Zhou Guanyu on Sergio Perez’s Mexican driver comment: ‘Twice as worse’ for Chinese

Jamie Woodhouse
Zhou Guanyu in his Alfa Romeo race suit and mask. Bahrain, March 2022.

Zhou Guanyu, Alfa Romeo, on the grid wearing his race suit and a mask. Bahrain, March 2022.

Sergio Perez has previously said that he feels Mexican drivers are treated roughly, but Zhou Guanyu believes it is worse as a Chinese racer.

Zhou made the step up to Formula 1 with Alfa Romeo for 2022, following a Formula 2 campaign which saw him win four races and finish P3 in the final standings.

Yet the Chinese driver was forced to contend with a great deal of criticism, stemming from some believing that he only got the promotion due to his nationality.

Zhou’s record in the junior series showed how talented he is, yet before his debut there seemed to be little shift in that viewpoint.

And so referencing Perez’s comment in Singapore, where he said the press were on his back at the time “because I’m Mexican”, Zhou said that could be doubled for how he was treated.

“The people in the paddock were always okay, it’s more on the outside, the fans on the internet, the keyboard writers, they are being a bit harsh or unfair,” Zhou told The Race.

“It’s not something I expected, where you reach your dream and then you get all this hate for no reason.

“It’s great to use this [2022] season to kind of just change my picture around a little bit, let people know me better.

“I read what Checo said. If you’re a Chinese driver it’s even worse, probably twice as worse than what’s affected Mexican drivers!

“I’ve lived in this kind of situation many times in my career. I’m used to how to get rid of all this unnecessary attention, to just focus purely on the job.

“When this happens the only way I try to deal with it is to keep it quiet, just to do the things on track, do the job, which is the most efficient way.

“But it’s still quite unfair or bad to see how people are still judged by all nationalities. It’s definitely not the way we should go forward.”

Having started his karting days in his native China, Zhou moved to the UK in 2012 to race in a more competitive environment.

His rise through the junior ranks included stints in the Ferrari and Renault academies, before Alfa Romeo ultimately gave him his chance in Formula 1.

On his debut in Bahrain he made Q2 and then scored a point with a P10 finish, so it was no surprise that the emotions of his journey and the criticism endured all then started to flood out.

“I was in tears because it was very emotional what happened,” said Zhou. “Before the race, I was very nervous because you don’t think the first race is exciting. It was just nervous, intense.

“But I finished in the points, and it’s kind of just a huge achievement for my side. It’s quite crazy how this journey has been, because it’s not been a smooth journey.
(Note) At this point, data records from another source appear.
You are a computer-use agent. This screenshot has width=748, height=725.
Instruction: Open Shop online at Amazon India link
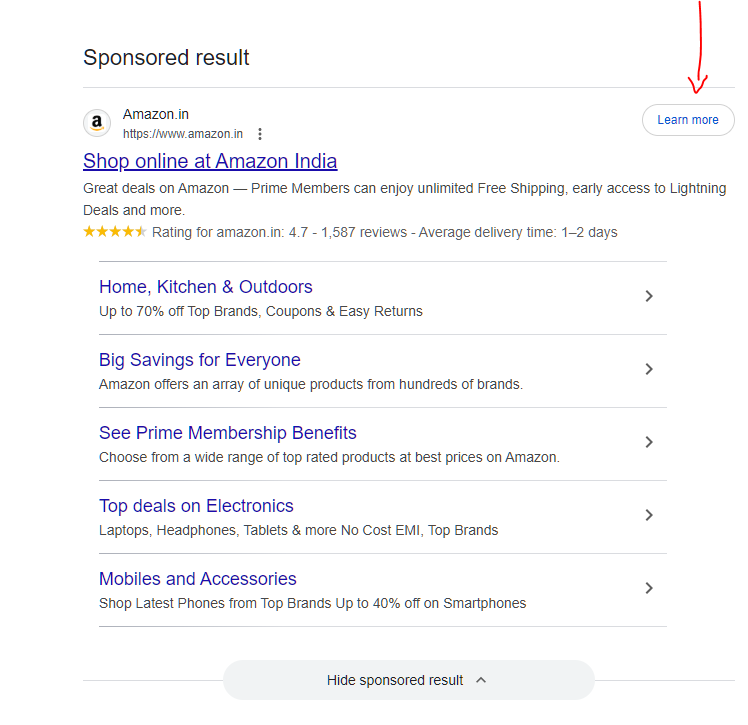point(210,161)
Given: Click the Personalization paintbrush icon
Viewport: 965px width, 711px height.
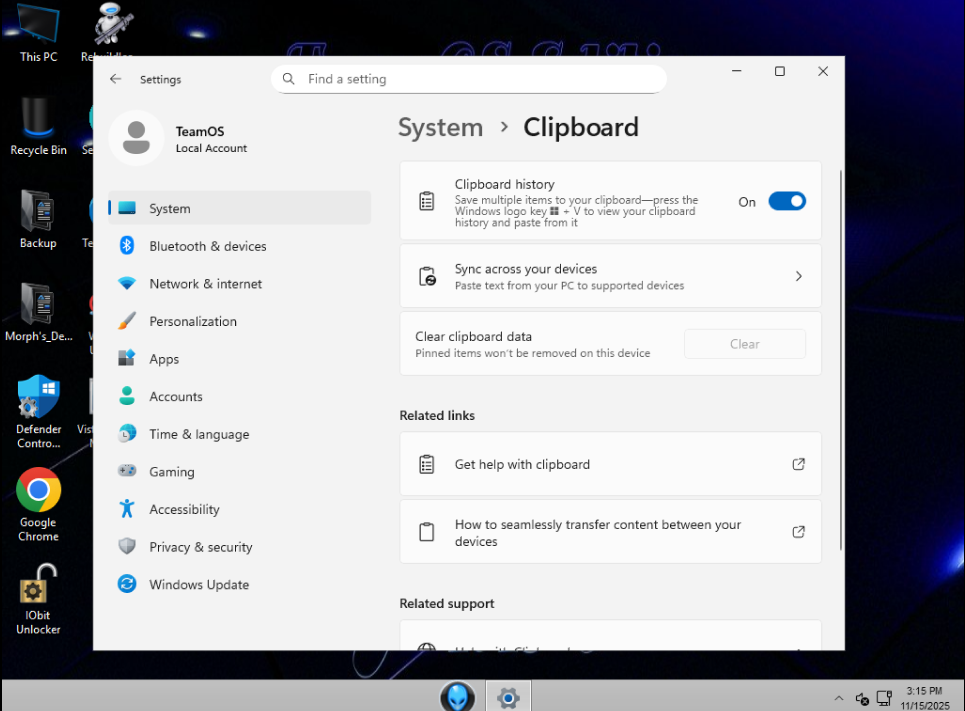Looking at the screenshot, I should [x=127, y=321].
“From karting onwards, I had to fight my way through. You can’t just go to F2, or F3, and expect to be in F1 without showing your results. I had to work my way from outside the top 10 and then to be fighting for a championship in every series.

“It’s quite impressive. [And doing this] with a different culture, different city and country you live, you have a lonely time, just because you don’t know that area or people.

“You have to just make your friends and get to know how to live there.

“In Bahrain, when you go into the race with a big tag on you, seeing all this rubbish, and then to be scoring points, getting to Q2, was a release of this pressure from the winter. I was happy and I kind of started to enjoy being here.”